İngiltere’de yapılan bir araştırmada, bir Skoda veya Hyundai’de hız yapma veya kırmızı ışıkta geçme olasılığının performans sürüşü olarak satılan BMW, Porsche ve Subaru gibi markalara göre daha düşük olduğunu ortaya koydu.
İngiliz akademisyenler, ülkedeki kaza verilerinin analizinin belirli markaların sürücülerinin kazaya neden olma ihtimalinin diğerlerine göre daha yüksek olduğunu göstermesinin ardından otomobillerin pazarlanması konusunda daha fazla araştırma yapılması çağrısında bulundu.
Birleşik Krallık’ta meydana gelen 400 binden fazla trafik kazası üzerinde yapılan bir çalışma, çarpışmalarda “riskli veya agresif manevralar” rol oynadığında, farklı markalar arasında sürücü suçluluğunda önemli bir istatistiksel fark olduğunu ortaya koydu.
Hız yapma, kırmızı ışıkta geçme, çift beyaz çizgide sollama veya mütevazı yaya geçidini görmezden gelme gibi bildirilen ihlalleri kapsayan tehlikeli sürüş, bir Subaru, Porsche ve BMW söz konusu olduğunda bir Skoda veya Hyundai’ye göre daha olası bir faktördü.

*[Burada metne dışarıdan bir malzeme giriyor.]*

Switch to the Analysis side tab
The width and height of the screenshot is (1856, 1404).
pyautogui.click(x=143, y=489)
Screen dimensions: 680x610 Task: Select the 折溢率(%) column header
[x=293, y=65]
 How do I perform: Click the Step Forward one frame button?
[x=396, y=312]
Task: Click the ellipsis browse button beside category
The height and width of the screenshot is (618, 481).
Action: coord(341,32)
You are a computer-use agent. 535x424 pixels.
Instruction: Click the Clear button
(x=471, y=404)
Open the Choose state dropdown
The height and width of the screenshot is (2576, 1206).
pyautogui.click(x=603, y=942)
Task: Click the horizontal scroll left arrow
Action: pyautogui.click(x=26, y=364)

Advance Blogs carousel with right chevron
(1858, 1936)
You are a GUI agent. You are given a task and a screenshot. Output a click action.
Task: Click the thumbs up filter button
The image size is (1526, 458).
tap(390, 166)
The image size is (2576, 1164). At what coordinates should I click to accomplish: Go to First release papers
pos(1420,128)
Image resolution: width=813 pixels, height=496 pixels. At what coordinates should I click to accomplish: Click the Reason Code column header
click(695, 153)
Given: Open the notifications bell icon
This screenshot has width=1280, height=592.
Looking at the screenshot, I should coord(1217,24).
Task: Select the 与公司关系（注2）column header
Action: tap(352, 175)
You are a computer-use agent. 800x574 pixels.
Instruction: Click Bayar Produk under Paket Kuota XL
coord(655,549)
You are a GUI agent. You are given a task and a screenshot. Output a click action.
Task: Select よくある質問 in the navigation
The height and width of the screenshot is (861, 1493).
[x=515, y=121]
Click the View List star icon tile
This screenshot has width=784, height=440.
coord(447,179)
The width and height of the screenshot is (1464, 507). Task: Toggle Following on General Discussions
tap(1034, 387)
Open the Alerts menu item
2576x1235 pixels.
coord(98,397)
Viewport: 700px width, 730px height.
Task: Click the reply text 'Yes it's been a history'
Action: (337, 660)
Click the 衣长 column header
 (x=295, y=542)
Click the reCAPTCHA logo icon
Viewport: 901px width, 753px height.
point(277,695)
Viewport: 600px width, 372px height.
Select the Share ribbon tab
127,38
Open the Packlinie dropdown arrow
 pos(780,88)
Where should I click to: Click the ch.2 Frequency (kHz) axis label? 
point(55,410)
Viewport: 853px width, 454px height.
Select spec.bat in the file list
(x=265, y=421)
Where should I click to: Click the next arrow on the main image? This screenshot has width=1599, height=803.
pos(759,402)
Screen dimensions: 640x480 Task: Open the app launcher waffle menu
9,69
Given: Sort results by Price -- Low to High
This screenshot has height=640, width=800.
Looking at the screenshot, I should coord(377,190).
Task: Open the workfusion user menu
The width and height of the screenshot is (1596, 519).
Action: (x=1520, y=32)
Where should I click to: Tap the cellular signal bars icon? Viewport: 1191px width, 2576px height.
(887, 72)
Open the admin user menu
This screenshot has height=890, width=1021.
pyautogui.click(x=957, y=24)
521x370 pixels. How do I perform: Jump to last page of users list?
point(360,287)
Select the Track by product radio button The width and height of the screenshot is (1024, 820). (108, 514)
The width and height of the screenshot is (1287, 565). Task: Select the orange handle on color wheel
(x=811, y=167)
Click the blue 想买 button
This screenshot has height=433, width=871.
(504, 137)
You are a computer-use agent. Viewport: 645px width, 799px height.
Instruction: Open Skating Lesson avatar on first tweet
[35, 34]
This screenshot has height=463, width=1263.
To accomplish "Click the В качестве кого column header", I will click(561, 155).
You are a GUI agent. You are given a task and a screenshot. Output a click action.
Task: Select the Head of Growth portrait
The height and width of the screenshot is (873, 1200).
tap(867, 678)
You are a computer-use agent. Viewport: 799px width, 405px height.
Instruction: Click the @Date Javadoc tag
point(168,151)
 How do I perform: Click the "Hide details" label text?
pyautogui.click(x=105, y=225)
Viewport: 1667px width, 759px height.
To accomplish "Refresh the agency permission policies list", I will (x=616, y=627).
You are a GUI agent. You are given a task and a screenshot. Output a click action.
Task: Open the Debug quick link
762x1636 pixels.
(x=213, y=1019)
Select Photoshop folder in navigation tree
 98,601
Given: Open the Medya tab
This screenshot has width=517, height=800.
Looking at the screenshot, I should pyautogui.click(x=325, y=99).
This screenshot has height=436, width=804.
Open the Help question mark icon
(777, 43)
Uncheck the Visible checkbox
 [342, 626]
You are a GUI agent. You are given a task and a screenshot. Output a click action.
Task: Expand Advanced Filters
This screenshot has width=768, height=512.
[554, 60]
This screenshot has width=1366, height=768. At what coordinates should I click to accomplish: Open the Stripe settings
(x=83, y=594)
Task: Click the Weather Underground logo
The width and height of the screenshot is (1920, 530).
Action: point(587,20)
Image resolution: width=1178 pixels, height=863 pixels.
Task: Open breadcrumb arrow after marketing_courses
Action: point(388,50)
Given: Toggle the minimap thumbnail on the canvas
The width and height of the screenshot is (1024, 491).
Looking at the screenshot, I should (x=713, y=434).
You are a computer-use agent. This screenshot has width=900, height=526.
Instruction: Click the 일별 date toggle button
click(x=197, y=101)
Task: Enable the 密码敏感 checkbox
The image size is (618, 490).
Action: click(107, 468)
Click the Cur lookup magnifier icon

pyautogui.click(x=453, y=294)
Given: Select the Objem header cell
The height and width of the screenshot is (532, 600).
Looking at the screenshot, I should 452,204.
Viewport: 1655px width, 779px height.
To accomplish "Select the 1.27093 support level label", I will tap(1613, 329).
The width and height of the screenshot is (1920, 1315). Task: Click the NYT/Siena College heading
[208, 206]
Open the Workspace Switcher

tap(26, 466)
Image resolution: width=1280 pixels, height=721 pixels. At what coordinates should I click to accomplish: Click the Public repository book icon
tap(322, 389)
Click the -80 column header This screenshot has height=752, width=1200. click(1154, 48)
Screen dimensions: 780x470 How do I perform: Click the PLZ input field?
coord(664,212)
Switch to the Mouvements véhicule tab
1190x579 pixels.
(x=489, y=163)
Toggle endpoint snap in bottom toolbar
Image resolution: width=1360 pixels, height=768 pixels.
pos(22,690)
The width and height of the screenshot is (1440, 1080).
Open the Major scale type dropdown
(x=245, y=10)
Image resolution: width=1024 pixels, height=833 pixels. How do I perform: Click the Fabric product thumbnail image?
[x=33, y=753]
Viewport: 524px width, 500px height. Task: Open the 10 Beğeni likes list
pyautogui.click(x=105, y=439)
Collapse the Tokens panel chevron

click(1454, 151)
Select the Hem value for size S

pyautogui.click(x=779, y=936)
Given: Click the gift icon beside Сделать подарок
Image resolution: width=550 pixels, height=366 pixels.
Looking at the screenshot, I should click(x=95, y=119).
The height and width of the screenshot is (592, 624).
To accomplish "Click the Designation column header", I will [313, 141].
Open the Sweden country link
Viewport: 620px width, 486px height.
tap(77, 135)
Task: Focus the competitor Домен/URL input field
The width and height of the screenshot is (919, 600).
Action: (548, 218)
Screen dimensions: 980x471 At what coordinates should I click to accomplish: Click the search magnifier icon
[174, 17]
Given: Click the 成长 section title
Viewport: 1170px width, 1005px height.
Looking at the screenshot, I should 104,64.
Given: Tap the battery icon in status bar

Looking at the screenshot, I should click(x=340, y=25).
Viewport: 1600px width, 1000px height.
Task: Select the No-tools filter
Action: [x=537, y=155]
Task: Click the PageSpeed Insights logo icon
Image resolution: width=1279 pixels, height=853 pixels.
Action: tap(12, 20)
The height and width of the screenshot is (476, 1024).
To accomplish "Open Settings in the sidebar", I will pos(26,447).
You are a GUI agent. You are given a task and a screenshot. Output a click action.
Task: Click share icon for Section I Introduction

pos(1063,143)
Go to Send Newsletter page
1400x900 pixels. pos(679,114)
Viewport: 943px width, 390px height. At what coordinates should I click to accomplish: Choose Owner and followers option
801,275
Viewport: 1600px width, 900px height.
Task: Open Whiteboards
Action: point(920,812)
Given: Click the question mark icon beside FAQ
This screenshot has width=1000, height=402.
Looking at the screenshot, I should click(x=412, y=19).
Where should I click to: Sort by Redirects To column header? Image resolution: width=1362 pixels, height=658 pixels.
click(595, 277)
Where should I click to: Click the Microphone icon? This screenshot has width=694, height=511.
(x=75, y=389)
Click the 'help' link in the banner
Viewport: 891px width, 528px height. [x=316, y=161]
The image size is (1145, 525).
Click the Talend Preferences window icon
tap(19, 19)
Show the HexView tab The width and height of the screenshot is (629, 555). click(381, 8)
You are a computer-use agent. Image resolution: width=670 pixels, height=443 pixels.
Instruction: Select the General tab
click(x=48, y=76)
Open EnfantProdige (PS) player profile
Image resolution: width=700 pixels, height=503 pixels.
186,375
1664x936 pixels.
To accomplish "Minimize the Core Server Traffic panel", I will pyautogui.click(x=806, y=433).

Sürücülerin yaşları ve yol tipleri gibi değişkenleri de hesaba katan araştırmacılar, “markanın suçlu olabileceği” hipotezini ortaya attılar.
West of England Üniversitesi’nde sosyal pazarlama profesörü Alan Tapp, “Her şey eşit olduğunda, tüm yol türlerinde aynı oranda agresif manevra beklersiniz” dedi.
Tapp, şunları kaydetti:
“Agresif sürücüler belirli arabaları mı seçiyor yoksa markalar mı işleri daha kötü hale getiriyor? Bazı otomobil üreticilerinin her yıl dünya çapında yüz milyonlarca dolar harcayarak otomobillerini, bazı durumlarda otomobil markaları ile yüksek performanslı sürüş arasında ince bir bağlantı olduğunu ima eden görsellerle tanıttığını biliyoruz. Ayrıca bazı markaların tasarımlarının performansın sınırlarını zorlamak isteyebilecek sürücülere hitap ettiğini de biliyoruz. Elbette bu üreticiler kendilerini yöneten yasa ve yönetmeliklere uymaktadır ve biz bunun aksini iddia etmiyoruz. Ancak şimdi bu veriler ortaya çıktığına göre, modern pazarlama tekniklerinin karayolu güvenliği üzerinde nasıl olumsuz bir etkiye sahip olabileceğine bir kez daha bakmaları için üreticilere ve düzenleyicilere baskı yapmalı mıyız?”